Talk about hacking the hackers. Cybercriminals with ties to the Russian government have been found to piggyback on hacking tools developed by Iranian threat groups to mount their own attacks against 35 countries.
The findings — based on a joint report by the US National Security Agency and the UK’s National Cyber Security Centre (NCSC) — reveal the focus of the activity was largely in the Middle East, where the targeting interests of both Advanced Persistent Threats (APTs) overlap.
Named Turla (aka Snake, Uroburos, Waterbug, or Venomous Bear), the state-backed APT is believed to have infiltrated spyware tools such as Neuron and Nautilus — both of which are believed to be the handiwork of Iranian hackers — to further its own aims without their knowledge.
“Those behind Neuron or Nautilus were almost certainly not aware of, or complicit with, Turla’s use of their implants,” the NCSC said.
The report also confirms previous research from Symantec back in June, which found one of Turla’s attacks to involve the use of infrastructure belonging to Iranian espionage collective known as APT 34 (aka OilRig or Crambus).
The fact that an Iranian hacking group was itself hacked by another group to spy on other countries and target more victims demonstrates the evolving sophistication of cyberattacks, not to mention the digital subterfuge employed by hackers to hide their tracks.
Per the NCSC, Turla went on to use the Iranian operational infrastructure to deploy its own rootkit implants to gather information on victims, namely military establishments, government departments, scientific organisations, and universities.

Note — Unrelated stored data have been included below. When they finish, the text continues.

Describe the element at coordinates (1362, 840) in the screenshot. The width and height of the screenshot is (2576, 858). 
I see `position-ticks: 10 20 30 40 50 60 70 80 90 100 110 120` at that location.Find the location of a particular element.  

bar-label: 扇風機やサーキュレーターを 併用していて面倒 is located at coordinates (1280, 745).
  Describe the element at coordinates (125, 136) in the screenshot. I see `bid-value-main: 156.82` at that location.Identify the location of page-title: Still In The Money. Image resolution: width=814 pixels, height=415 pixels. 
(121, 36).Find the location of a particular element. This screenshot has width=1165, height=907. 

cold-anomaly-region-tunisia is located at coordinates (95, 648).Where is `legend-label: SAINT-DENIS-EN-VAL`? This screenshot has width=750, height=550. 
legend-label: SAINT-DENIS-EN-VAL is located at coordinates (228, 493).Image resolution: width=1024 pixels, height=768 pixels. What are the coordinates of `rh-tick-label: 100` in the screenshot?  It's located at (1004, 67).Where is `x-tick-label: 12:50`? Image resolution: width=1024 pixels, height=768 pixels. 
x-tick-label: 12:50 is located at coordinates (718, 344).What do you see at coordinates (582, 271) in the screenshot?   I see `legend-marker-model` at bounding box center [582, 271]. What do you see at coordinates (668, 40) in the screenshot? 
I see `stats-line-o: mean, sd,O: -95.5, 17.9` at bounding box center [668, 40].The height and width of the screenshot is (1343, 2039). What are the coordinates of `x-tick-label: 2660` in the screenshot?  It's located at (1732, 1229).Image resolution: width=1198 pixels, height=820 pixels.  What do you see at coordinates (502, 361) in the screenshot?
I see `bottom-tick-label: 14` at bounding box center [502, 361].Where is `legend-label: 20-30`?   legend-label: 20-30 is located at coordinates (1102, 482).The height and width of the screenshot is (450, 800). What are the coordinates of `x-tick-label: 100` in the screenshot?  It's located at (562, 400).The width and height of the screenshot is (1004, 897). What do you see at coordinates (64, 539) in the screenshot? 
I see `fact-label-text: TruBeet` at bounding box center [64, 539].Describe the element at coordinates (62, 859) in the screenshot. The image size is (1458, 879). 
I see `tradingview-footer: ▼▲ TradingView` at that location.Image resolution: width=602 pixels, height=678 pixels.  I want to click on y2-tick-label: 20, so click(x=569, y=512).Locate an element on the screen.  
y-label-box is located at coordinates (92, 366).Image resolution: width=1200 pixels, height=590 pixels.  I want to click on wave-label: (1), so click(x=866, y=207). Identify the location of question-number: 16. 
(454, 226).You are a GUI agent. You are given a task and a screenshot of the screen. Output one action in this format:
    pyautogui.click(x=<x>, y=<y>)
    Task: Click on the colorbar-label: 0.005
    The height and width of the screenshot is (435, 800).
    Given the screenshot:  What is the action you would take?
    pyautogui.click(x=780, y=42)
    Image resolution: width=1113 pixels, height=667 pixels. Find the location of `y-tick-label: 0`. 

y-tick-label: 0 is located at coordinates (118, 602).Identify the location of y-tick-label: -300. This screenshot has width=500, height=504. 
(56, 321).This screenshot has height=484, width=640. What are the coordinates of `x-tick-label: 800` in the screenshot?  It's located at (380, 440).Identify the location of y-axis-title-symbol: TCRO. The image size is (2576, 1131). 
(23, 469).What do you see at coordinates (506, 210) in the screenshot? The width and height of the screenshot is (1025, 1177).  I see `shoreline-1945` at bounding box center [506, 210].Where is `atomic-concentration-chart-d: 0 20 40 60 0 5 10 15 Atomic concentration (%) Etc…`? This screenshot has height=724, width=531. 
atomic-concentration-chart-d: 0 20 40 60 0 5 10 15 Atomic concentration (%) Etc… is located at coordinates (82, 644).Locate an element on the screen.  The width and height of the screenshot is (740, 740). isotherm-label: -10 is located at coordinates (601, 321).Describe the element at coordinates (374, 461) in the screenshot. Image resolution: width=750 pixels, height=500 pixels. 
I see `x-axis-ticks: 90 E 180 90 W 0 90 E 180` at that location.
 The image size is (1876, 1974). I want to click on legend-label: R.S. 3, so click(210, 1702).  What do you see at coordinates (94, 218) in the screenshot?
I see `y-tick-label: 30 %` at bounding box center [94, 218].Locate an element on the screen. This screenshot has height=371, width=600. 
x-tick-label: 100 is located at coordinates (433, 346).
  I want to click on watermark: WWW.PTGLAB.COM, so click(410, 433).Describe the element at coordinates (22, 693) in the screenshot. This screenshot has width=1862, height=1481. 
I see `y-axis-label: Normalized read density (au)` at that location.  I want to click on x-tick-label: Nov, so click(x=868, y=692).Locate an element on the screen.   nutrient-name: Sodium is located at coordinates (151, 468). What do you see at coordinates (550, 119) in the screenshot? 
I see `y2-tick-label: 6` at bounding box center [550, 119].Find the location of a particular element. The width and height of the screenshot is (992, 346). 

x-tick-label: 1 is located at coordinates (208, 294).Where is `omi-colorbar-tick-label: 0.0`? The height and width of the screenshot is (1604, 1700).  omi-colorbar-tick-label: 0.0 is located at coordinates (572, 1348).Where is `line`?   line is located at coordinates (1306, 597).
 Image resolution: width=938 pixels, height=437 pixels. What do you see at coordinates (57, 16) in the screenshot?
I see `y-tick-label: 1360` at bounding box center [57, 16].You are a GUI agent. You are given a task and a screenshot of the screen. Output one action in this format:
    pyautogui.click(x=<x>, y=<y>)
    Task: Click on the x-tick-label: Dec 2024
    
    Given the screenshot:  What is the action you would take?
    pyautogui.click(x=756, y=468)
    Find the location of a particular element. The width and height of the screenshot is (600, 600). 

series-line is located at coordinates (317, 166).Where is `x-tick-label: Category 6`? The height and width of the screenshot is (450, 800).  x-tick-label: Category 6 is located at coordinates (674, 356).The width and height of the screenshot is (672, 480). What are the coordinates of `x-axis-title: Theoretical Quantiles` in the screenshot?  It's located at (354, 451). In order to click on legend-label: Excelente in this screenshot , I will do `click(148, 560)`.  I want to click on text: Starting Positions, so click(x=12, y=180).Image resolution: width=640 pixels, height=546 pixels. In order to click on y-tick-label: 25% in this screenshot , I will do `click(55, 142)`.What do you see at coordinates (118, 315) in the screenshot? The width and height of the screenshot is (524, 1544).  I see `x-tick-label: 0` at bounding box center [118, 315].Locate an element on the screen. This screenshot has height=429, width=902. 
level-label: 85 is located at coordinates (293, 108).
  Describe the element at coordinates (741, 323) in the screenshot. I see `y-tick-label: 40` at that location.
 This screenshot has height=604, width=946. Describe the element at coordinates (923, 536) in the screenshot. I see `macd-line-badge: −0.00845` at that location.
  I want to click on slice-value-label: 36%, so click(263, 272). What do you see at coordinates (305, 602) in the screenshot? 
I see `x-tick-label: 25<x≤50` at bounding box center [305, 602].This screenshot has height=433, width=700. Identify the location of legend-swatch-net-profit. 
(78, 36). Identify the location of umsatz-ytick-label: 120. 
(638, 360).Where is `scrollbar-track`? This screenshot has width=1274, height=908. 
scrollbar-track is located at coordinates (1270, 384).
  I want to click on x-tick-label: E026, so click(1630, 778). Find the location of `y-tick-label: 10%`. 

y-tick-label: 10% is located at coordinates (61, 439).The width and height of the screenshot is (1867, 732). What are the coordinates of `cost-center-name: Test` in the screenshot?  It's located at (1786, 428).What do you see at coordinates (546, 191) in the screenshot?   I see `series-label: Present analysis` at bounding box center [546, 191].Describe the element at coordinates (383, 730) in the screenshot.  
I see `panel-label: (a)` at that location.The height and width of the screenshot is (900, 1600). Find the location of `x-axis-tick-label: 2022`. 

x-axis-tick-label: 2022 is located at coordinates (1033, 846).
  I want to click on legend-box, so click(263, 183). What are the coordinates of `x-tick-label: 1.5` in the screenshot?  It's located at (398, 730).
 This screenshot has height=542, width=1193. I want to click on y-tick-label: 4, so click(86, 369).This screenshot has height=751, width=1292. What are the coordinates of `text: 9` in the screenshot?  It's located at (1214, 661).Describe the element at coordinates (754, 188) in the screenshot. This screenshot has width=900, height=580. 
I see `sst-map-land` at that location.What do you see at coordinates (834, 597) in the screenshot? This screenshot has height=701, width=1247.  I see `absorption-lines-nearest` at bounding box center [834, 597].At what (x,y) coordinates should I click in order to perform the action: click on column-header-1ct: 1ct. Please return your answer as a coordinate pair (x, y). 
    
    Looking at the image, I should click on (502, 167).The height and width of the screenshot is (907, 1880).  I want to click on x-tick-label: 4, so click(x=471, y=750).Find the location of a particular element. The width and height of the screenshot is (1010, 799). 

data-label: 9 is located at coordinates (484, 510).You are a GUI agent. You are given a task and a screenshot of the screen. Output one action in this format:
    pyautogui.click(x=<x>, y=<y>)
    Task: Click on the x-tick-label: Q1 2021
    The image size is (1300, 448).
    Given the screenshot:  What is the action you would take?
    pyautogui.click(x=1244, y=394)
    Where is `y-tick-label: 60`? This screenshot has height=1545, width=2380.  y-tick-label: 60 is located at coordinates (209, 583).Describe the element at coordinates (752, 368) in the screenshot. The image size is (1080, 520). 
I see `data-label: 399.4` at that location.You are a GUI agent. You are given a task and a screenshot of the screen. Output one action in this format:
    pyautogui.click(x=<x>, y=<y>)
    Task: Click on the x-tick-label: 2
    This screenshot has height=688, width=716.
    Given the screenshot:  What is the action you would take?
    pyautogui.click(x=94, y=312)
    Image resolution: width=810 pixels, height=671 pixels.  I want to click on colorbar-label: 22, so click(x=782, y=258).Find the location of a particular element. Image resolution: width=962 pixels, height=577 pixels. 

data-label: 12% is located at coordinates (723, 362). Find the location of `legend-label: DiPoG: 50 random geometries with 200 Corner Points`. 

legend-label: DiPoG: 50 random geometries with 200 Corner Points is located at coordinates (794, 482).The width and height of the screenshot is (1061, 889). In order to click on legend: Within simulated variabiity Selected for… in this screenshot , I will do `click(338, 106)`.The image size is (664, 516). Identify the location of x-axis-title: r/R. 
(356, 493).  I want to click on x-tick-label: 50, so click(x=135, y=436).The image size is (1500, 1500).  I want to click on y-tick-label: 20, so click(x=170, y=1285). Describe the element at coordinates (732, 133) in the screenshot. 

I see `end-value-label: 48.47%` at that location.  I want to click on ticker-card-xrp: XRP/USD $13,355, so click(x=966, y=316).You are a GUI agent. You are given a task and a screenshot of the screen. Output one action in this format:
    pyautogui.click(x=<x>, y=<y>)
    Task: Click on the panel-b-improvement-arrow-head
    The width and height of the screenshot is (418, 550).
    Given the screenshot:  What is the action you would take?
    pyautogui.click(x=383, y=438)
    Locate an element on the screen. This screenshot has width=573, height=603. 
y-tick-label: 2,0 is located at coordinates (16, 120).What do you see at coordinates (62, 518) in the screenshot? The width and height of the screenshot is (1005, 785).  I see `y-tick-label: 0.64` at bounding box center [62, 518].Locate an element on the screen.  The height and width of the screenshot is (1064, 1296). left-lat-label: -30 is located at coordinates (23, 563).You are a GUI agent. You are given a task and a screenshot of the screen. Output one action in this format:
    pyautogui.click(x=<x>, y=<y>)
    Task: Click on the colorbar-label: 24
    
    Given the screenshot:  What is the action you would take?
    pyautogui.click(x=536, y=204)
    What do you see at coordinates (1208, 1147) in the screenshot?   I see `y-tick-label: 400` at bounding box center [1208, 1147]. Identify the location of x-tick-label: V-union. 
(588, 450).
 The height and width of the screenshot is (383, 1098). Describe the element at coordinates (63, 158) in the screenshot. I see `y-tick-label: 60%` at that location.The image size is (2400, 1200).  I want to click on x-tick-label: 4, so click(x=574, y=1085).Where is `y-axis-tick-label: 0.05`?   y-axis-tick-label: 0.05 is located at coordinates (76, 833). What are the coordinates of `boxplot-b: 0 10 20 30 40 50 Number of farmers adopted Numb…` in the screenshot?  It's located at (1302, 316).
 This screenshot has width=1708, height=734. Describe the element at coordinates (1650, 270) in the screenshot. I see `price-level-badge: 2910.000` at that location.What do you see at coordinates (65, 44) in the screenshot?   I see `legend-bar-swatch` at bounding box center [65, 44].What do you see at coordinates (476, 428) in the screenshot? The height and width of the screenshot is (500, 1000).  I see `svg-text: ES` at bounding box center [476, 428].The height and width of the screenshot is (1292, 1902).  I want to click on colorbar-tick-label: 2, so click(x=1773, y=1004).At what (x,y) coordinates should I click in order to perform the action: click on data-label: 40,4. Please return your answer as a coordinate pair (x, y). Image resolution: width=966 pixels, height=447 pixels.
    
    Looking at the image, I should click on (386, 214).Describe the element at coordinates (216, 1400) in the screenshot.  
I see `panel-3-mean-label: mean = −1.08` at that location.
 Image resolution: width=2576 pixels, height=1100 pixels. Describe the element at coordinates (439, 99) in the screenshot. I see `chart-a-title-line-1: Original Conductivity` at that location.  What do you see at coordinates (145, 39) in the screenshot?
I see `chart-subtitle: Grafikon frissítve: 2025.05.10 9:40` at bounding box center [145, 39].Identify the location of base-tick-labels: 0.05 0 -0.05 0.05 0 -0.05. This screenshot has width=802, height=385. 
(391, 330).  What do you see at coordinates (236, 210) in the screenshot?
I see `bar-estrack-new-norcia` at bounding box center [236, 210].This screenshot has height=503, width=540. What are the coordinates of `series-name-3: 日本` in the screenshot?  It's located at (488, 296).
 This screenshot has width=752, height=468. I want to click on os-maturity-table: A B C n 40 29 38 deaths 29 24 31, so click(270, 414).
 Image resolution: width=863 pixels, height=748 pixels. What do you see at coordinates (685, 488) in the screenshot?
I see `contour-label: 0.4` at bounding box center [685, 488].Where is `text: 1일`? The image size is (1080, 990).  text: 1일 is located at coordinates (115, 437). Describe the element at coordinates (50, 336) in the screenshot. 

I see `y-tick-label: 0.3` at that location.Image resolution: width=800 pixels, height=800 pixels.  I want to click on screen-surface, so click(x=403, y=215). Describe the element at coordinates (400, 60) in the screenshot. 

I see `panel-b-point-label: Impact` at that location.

Aside from exploiting the Command and Control (C2) servers of Iranian APTs to deploy their own tools to victims of interest, the Kremlin-linked group focused its efforts on siphoning data off OilRig using keyloggers.
“This access gave Turla unprecedented insight into the tactics, techniques and procedures (TTPs) of the Iranian APT, including lists of active victims and credentials for accessing their infrastructure, along with the code needed to build versions of tools such as Neuron for use entirely independently of Iranian C2 infrastructure,” the NCSC concluded.